### WHAT THE EXERCISE ASKS
The expected output is exactly the lines below, starting at the line with "Where should I click to: Click the checkmark" and ending at the line with "Given: Click the gray database cylinder icon", both included; no other line belongs in it.

### DATA TO EXAMINE

○ ○ ○ ○ ○

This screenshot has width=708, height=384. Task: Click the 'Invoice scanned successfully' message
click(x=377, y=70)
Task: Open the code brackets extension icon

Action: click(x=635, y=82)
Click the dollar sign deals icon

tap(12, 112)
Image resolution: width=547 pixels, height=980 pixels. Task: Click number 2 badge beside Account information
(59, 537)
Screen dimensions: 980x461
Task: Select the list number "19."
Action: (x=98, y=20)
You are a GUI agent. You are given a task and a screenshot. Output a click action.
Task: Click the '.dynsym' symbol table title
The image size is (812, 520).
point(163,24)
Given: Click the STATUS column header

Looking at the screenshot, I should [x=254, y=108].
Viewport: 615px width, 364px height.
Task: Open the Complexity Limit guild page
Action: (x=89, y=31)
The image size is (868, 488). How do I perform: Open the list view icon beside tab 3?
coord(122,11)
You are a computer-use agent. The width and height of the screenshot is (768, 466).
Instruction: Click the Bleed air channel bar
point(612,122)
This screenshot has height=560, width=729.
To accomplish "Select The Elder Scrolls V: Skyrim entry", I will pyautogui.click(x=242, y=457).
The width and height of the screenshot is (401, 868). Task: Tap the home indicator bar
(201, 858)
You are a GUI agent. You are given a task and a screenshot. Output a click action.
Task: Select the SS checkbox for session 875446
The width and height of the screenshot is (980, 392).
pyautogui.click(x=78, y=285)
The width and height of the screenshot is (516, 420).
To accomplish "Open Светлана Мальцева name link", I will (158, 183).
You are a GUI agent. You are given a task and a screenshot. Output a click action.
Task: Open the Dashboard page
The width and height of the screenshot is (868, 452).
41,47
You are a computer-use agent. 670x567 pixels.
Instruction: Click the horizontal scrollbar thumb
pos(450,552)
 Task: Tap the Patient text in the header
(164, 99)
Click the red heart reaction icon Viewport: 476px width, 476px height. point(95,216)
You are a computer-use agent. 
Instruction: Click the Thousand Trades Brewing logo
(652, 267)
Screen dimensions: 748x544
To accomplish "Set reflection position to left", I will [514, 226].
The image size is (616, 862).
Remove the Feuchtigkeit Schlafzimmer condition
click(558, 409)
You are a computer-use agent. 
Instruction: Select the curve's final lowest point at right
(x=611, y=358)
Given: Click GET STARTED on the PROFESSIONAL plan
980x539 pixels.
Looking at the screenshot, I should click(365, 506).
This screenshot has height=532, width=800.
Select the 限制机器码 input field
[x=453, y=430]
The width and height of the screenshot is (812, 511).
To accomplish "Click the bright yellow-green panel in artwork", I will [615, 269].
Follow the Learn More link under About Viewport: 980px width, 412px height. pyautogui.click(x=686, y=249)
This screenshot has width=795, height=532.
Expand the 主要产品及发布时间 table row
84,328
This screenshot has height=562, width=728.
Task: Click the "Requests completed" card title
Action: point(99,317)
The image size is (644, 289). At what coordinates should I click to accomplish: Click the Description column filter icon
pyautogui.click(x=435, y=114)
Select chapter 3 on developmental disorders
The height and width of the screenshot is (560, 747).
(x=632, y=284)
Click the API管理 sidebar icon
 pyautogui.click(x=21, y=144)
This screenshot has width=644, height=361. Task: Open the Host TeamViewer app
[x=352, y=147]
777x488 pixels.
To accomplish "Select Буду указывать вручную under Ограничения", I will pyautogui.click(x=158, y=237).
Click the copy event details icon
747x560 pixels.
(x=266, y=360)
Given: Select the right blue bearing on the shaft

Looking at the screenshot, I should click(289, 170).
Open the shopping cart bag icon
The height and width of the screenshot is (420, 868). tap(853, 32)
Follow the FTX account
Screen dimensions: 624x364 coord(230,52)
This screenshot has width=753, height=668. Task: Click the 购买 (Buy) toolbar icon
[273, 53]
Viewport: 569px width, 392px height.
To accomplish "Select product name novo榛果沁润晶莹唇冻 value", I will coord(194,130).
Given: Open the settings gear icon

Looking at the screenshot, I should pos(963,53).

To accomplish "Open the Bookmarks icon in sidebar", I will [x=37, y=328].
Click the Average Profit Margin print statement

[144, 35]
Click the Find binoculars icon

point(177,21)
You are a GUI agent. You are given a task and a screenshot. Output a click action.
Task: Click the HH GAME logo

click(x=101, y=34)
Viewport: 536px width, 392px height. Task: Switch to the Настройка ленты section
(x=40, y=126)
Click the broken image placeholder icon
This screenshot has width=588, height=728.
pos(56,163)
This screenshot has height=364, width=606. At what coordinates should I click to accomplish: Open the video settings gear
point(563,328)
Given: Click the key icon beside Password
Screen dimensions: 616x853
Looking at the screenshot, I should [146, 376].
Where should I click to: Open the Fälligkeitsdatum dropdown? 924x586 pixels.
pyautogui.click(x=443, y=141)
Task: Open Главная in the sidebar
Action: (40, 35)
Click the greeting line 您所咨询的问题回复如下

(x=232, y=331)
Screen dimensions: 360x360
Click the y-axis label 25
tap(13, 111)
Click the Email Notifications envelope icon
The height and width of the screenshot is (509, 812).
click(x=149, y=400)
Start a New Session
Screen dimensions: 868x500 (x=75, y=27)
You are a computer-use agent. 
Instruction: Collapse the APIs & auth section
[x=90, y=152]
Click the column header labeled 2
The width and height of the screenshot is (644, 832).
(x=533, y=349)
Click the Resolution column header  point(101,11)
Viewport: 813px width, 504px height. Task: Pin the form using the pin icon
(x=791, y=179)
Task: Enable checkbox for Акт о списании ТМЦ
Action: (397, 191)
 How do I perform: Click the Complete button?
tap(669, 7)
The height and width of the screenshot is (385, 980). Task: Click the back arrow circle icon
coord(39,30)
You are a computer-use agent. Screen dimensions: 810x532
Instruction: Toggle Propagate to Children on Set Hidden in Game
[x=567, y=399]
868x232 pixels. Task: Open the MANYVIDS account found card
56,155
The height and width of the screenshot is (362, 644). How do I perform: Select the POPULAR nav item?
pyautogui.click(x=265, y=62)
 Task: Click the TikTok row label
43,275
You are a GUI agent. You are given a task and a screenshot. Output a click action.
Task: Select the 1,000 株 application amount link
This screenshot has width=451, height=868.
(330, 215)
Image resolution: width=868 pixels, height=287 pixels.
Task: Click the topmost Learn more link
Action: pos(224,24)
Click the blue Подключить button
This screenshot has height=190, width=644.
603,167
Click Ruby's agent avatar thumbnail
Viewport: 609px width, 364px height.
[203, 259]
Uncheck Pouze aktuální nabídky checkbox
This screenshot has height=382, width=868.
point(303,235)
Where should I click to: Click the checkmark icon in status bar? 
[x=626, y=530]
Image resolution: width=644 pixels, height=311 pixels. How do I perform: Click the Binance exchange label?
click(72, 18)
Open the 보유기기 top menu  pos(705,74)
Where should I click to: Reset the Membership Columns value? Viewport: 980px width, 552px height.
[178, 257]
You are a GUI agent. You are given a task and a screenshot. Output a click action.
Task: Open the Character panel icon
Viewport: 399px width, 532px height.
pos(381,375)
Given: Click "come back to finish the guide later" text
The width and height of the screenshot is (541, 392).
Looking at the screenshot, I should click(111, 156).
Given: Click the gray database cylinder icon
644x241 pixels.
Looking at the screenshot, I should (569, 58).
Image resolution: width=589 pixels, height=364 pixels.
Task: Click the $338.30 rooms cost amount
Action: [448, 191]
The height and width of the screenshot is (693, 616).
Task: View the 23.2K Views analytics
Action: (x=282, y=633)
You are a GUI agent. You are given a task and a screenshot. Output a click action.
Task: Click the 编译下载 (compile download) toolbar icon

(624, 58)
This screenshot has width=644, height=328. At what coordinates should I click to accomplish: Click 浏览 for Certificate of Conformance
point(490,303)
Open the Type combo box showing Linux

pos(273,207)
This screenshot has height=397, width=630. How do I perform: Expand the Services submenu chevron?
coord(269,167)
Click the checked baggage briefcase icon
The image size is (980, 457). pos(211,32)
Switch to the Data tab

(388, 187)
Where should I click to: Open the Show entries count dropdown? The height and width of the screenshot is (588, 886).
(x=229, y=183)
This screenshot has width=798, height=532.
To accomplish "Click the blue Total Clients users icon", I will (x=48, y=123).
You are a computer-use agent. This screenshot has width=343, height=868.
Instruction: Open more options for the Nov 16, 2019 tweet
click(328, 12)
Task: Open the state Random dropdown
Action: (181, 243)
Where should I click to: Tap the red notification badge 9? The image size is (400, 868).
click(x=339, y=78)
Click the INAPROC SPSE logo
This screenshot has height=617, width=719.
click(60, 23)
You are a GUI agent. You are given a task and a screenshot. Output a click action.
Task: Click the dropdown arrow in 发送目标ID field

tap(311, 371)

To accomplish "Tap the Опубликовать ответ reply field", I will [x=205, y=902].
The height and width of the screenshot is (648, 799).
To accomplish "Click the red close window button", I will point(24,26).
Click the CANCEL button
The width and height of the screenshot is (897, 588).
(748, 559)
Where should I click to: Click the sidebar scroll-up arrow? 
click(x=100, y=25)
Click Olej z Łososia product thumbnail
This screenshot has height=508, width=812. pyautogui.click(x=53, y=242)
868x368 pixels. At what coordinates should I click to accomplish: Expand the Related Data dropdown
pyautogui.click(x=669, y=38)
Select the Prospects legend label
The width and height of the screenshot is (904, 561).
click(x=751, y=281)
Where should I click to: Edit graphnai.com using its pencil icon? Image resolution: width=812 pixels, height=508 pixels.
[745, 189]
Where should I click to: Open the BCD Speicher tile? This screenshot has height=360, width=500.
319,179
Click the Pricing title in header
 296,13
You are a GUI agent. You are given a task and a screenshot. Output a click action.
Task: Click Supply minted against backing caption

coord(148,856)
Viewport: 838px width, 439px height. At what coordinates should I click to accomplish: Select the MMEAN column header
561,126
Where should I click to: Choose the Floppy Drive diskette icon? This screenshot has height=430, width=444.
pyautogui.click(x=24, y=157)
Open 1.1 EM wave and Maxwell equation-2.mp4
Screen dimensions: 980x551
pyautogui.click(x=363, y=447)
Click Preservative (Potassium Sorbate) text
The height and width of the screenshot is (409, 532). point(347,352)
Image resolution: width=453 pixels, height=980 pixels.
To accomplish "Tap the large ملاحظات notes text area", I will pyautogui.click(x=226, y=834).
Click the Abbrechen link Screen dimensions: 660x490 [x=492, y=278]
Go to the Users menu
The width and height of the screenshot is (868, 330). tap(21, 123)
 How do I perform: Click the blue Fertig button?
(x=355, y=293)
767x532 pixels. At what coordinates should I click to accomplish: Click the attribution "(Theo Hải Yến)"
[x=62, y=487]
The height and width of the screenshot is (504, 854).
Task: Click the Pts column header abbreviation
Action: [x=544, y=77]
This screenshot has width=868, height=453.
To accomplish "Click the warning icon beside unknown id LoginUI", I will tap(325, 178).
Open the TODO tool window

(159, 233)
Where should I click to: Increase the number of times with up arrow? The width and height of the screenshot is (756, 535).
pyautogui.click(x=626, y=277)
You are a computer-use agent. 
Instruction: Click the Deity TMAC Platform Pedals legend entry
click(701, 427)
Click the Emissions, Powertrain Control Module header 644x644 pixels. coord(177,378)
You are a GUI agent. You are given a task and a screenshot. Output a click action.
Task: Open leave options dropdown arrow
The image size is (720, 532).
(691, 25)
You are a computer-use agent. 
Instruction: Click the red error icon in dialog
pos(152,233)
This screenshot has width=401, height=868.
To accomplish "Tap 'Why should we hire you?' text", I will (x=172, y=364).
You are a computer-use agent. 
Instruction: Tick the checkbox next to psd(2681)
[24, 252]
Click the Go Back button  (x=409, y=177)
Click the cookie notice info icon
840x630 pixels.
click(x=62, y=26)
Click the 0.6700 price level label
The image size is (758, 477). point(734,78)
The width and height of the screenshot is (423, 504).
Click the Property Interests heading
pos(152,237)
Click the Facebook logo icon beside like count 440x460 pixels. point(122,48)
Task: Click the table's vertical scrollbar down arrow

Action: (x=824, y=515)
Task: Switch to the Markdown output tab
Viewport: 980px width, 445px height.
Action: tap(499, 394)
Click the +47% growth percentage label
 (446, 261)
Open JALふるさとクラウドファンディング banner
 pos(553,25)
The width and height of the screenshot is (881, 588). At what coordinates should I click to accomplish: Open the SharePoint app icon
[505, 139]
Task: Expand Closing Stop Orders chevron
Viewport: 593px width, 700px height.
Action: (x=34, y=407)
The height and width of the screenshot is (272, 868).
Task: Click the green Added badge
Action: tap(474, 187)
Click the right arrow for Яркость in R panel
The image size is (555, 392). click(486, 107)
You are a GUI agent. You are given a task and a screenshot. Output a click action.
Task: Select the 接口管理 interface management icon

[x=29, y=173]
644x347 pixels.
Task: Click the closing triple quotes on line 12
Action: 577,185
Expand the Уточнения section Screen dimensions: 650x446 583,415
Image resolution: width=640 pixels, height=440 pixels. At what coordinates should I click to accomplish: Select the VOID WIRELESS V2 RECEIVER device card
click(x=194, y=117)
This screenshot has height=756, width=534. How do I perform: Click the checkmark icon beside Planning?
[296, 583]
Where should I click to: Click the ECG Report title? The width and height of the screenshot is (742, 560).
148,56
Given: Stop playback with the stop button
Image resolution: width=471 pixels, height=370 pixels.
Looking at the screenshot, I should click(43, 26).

○ ○ ○ ○ ○

### EXERCISE SOLUTION
Where should I click to: Click the checkmark icon in status bar? 
[x=626, y=530]
Image resolution: width=644 pixels, height=311 pixels. How do I perform: Click the Binance exchange label?
click(72, 18)
Open the 보유기기 top menu  pos(705,74)
Where should I click to: Reset the Membership Columns value? Viewport: 980px width, 552px height.
[178, 257]
You are a GUI agent. You are given a task and a screenshot. Output a click action.
Task: Open the Character panel icon
Viewport: 399px width, 532px height.
pos(381,375)
Given: Click "come back to finish the guide later" text
The width and height of the screenshot is (541, 392).
Looking at the screenshot, I should click(111, 156).
Given: Click the gray database cylinder icon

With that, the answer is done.